Le jardin zoologique de Mysore est peuplé de pauvres animaux qui s'ennuient dans leurs enclos. Deux pingoins se demandent ce qu'ils font là, sous un soleil cuisant. Ils n'ont qu'un bassin ridicule pour tremper leurs pattes dans une eau d'une saleté repoussante. Arrachés de leur banquise de cristal, une poignante nostalgie se lit dans leurs yeux. Un spectacle nettement plus réjouissant attire notre attention : l'école des éléphants. Sous les directives de trois mahouts, six jeunes pachydermes tournent en rond et doivent apprendre à marcher en cadence. Deux adultes bien dressés les encadrent, mais un des jeunes se rebelle, il n'a visiblement pas envie d'obéir aux ordres. Il patauge dans une mare et balance une grande gerbe d'eau sur son dresseur à chaque fois qu'il passe à côté de lui. C'est d'un comique irrésistible : nous sommes assis à l'ombre, comme au cirque. A quelques mètres, un vieil éléphant enchaîné manifeste son intérêt par une érection impressionnante à la vue de ses amies qui s'agitent en mesure... C'est fascinant pour nous aussi !

Nous ne pourrions manquer d'aller flâner dans les allées du grand marché aux étalages de fruits, de poudres et d'épices multicolores, dans une atmosphère parfumée à l'orientale...

Au fait, il serait intéressant d'aller vérifier nos réservations aériennes dans une agence Indian air-lines, pour notre voyage Goa-Bombay, billets achetés à Cochin... Méfiance justifiée : l'employé nous annonce d'un air détaché : "Your reservations have been cancelled !"... What ? Bien que O.K. et payées, une étrange manipulation informatique a fait sauter nos deux réservations, et nous voici en waiting-list sous le n° 80 ! Une longue attente dans ce bureau, car les ordinateurs sont paralysés par une interruption de courant depuis une heure. Un client s'est écroulé sur un coin de bureau, et en profite pour faire une sieste en attendant la reprise... Que pouvons-nous faire ? Pas grand chose. En Inde, on se heurte parfois à des obstacles totalement imprévus, malgré les précautions prises longtemps à l'avance. Affaire à suivre.

Bangalore -

Nous quittons Mysore le 24 janvier pour Bangalore, en taxi. C'est la ville des hautes technologies où des scientifiques du monde entier viennent exercer leurs savoirs. Les hôtels sont presque tous complets. Nous obtenons tout de même une chambre au rez-de-chaussée du High Gate, plutôt moche et terriblement bruyant. Remettons-nous des fatigues du trajet au restaurant du fabuleux Oberoi. Excellent buffet au "Jardin", dans le paradis du luxe et de la gourmandise.

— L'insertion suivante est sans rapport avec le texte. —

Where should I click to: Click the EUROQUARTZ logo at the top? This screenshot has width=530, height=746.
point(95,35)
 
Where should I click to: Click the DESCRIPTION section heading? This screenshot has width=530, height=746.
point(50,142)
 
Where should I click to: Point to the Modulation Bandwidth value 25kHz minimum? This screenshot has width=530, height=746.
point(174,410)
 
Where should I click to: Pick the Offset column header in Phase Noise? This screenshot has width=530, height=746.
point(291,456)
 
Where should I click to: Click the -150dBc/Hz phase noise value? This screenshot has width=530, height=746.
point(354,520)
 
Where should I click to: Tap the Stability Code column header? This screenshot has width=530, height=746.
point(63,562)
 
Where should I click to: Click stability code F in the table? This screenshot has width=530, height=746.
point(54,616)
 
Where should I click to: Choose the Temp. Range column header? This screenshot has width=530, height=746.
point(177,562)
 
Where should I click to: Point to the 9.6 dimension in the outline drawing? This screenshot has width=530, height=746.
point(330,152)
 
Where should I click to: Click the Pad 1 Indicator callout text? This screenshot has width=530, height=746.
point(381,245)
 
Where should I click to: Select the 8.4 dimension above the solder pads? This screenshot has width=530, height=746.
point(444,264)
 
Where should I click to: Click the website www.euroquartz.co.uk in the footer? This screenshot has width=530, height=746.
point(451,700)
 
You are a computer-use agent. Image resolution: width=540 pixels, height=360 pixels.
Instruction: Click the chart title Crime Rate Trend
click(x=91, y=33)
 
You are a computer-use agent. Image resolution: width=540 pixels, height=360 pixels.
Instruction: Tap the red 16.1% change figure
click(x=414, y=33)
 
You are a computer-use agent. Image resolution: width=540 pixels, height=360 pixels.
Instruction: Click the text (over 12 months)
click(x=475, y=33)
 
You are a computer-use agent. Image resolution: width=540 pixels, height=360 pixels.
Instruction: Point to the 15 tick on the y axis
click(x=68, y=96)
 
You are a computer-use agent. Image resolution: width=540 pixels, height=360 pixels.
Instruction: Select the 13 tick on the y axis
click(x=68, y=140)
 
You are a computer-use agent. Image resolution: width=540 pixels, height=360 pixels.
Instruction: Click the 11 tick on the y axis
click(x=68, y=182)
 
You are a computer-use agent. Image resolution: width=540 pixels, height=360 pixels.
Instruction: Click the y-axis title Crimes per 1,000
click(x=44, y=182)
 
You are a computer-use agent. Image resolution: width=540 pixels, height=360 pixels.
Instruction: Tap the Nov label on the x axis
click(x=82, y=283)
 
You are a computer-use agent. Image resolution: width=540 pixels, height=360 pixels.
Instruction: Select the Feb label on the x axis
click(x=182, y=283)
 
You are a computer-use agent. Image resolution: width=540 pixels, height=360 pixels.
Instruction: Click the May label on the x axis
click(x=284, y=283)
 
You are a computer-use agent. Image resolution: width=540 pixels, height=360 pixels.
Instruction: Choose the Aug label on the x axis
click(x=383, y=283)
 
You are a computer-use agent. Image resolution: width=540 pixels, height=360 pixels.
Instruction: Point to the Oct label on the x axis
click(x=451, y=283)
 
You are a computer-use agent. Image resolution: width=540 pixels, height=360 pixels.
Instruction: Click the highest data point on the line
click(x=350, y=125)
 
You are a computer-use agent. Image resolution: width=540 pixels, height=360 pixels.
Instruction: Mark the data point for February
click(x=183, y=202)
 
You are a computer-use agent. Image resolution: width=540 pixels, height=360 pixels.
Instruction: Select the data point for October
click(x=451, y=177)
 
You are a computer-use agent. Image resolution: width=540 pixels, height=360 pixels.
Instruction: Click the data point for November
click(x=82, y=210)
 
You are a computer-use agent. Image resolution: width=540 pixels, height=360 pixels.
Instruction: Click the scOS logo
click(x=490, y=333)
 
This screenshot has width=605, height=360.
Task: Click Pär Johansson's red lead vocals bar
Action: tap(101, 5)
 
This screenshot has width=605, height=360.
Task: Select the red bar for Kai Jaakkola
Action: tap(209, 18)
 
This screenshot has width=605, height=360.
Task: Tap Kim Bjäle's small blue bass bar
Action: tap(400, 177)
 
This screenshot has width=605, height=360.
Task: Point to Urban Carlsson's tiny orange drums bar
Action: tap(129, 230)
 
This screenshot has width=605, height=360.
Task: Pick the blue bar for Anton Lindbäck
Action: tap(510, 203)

Il y a une circulation infernale dans cette immense ville, d'une activité extra-terrestre sans pareille, mélange invraisemblable de futurisme et de misère sans nom. C'est ici que nos amis M. sont venus vivre quelques années, et nous avaient montré leurs superbes photos ... Suscitant, à l'époque, mon vif désir de visiter un jour ces Indes mystérieuses...

Dans un quartier résidentiel, les jardins Lal Bagh nous transportent dans un univers végétal foisonnant : c'est un parc botanique où se promènent les familles qui trouvent là un refuge de beauté et de jeux pour les enfants. Architecture de fer forgé, massifs et buissons luxuriants, cascades et jets d'eau, terrasses ombragées et fauteuils pour méditer loin du vacarme urbain.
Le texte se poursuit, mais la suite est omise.